Here’s where it gets complicated. Assume virtually no one yet understands that when the car skids to the left on ice (because of loss of front wheel steering traction), the correct response is to turn the steering wheel into the skid direction, or to the left. This is just the opposite of the non-ice response. And to make matters worse, because no one understands it yet, including the guy who built the car simulator, the car simulator has been programmed to make this wrong response work correctly on the simulator.
So in your emergency driver training you practice it this way, the simulator responds wrong to the actual phenomena, but it shows the successful result and you recover control. Since this probably also agrees with your instinct, and you see success on the simulator, this action is also embedded as the right thing to do. One additional point, if you don’t do this wrong action, you will flunk your simulator driver training test.
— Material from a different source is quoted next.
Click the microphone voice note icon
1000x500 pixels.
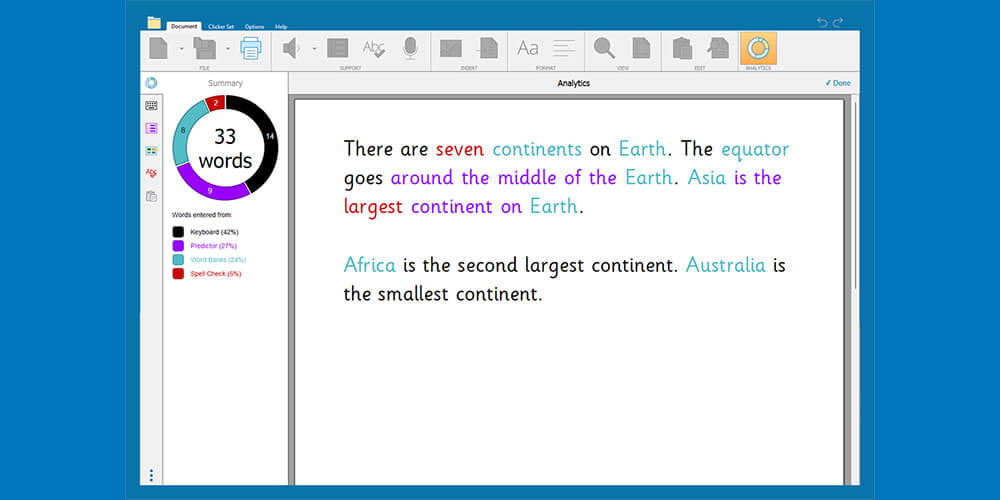coord(410,48)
You know where this is going, now you are out driving on an icy road for the first time and the car skids to the left. You respond exactly as you were instructed to do and exactly as the simulator showed was successful, and you have an accident because the car responds to the real world rules of Mother Nature.
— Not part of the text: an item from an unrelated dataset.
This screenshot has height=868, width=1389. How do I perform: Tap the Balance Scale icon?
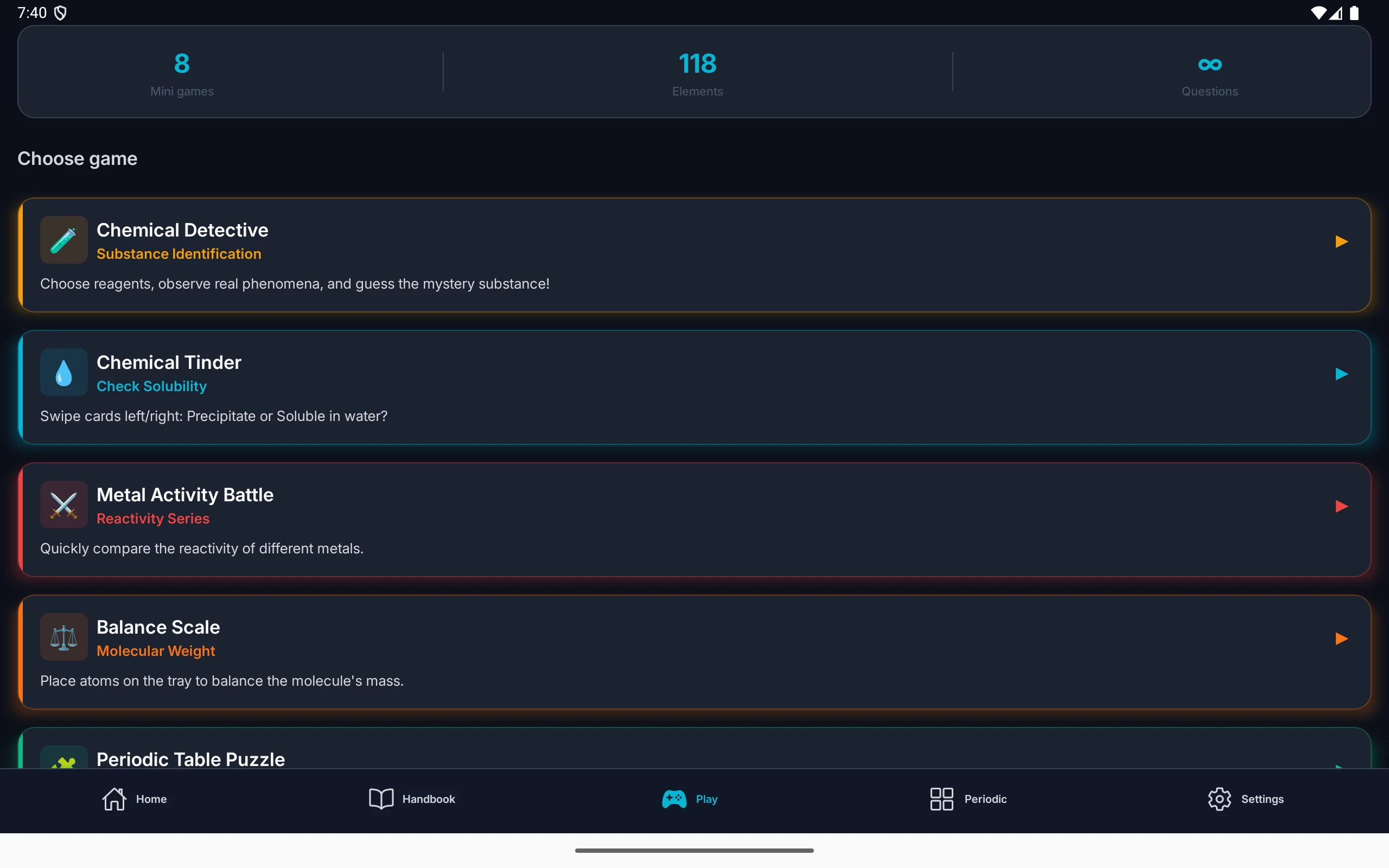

An investigation is obviously necessary because, I forgot to tell you, the car cost $4 billion and you don’t own it. During the subsequent investigation everything is uncovered; the unknown phenomenon is finally correctly understood, the simulator incorrect programming is discovered, it is uncovered that the previously unknown phenomenon had been discovered before your accident, and your accident was even predicted as possible.
But the investigation results are published and the finding is that the accident was caused by your error of turning the steering wheel the wrong way on the ice. Nobody else is found to have made an error in the stated conclusions but you; it is simply a case of driver error. Do you feel you have been wronged? This is what happened to the TMI operators.